Zakupy w tym okresie do łatwych  nie należą... wielka konsumpcyjna machina ruszyła - w sklepach pełne półki towaru, szereg promocji,  nastrojowa muzyka - nim się spostrzeżemy już jesteśmy w jej trybikach. Staram się nie ulegać temu szaleństwu, ale cóż... parę rzeczy wpadło mi w oko i moja świąteczna kolekcja powiększyła się o parę drobiazgów /widocznych na zdjęciach/ zieloną poszewkę w choinki /pepco/ cudowne deserowe talerzyki w złote domki /pepco/ oraz rustykalny kalendarz adwentowy z juty/ikea/ 
W poszukiwaniu prezentów udałam się do sklepów, które w ostatnim czasie są szalenie popularne w mediach społecznościowych.  Nigdy wcześniej nie byłam w Action czy Dealz i ciekawa byłam, czy ten internetowy zachwyt nad nimi jest uzasadniony. Oba sklepy faktycznie są bardzo dobrze zatowarowane w różnoraki, choć raczej drobny asortyment. Co prawda prezentów w nich nie kupiłam, ale z pustym koszykiem nie wyszłam. W Action zaopatrzyłam się w parę środków czystości,  między innymi w sławetny, viralowy wręcz - aromatyzowany ocet do czyszczenia kamienia. Będę go testować na moim czarnym /o zgrozo/ zlewie:) W Dealz natomiast znalazłam bardzo skuteczną, dobrej jakości pastę do zębów, która ostatnimi czasy była nieosiągalna w drogeriach czy aptekach. Wykupiłam prawie wszystkie jej opakowania!

Dekoracji w moim domku przybywa, ale bazuję głównie na tym co już posiadam. Stare dodatki próbuję zaaranżować na nowo... wszystko to jeszcze "dopieszczę" zielonymi gałązkami.

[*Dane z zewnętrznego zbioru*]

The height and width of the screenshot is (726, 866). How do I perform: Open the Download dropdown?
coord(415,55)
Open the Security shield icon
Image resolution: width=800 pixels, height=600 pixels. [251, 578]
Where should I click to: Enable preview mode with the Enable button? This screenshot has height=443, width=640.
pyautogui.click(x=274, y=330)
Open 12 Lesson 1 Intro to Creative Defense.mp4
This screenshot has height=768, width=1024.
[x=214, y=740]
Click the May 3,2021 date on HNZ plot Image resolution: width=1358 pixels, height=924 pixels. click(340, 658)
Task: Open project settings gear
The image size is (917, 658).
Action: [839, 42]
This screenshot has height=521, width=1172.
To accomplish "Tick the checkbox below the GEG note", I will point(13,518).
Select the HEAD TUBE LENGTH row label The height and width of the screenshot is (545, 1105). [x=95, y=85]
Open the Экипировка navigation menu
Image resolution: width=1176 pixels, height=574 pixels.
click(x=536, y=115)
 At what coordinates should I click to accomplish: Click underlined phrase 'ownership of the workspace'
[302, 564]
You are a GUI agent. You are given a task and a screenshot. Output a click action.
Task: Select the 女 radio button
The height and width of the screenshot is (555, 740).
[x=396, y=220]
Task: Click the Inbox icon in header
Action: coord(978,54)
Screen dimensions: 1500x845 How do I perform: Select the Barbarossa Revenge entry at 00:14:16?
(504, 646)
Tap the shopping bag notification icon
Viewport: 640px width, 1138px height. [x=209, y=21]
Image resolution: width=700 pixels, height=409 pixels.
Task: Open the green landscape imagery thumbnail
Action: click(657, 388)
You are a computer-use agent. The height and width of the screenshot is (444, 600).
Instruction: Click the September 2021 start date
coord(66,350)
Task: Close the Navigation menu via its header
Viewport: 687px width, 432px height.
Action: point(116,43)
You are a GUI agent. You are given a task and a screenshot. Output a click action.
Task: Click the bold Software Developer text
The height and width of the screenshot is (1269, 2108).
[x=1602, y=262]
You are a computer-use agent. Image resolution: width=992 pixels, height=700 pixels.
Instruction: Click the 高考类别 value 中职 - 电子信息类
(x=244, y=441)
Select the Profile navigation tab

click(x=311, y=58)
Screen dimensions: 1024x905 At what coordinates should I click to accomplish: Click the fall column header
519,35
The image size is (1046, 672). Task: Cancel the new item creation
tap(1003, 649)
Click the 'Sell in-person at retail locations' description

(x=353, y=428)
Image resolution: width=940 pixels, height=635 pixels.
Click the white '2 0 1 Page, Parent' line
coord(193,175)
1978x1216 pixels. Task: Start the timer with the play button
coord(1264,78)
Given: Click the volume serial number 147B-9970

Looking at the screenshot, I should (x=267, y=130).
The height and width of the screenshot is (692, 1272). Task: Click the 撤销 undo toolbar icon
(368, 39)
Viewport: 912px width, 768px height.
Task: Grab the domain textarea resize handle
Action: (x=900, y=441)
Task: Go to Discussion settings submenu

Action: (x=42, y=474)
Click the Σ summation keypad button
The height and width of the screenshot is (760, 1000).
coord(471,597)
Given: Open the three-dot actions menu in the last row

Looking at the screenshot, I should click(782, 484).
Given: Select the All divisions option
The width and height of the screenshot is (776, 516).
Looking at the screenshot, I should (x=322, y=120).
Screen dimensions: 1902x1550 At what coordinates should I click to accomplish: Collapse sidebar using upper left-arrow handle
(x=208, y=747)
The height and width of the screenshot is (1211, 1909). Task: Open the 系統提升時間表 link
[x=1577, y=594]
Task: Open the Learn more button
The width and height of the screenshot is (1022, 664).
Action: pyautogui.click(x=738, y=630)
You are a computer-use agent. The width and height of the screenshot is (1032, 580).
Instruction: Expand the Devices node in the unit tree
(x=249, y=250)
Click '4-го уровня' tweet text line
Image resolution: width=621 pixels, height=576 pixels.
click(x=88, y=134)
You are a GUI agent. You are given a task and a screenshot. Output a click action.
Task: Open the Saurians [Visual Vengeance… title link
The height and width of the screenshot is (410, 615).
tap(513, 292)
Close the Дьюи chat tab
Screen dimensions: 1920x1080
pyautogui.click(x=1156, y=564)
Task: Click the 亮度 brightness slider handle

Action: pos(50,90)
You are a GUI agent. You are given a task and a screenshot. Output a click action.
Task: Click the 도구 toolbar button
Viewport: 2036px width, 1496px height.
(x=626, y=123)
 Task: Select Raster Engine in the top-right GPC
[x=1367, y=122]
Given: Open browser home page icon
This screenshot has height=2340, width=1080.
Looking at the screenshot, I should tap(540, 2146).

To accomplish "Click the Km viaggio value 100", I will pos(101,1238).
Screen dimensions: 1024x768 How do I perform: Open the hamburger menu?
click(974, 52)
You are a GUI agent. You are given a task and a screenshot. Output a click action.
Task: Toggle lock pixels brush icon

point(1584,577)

W kuchni też zaczyna już pachnieć świętami... na razie to testy i poszukiwania, czym oprócz tradycyjnych pierniczków można by jeszcze uprzyjemnić ten czas. Ciasteczka pistacjowe okazały się strzałem w dziesiątkę. Mają wyborny smak, a i wygląd iście zimowy. Są bezglutenowe i bezmleczne, w środku przyjemnie mięciutkie i lekko klejące o głębokim, pistacjowym smaku z orzeźwiającą nutką cytryny. Jeśli macie w zwyczaju obdarowywać znajomych słodkimi prezentami to te ciasteczka nadadzą się idealnie. Przepis znajdziecie na blogu Doroty MojeWypieki /tutaj

świąteczne dekoracje

pistacjowe ciasteczka

A jak u Was przygotowania do świąt? W stopniu zaawansowanym, czy raczej jeszcze w lesie?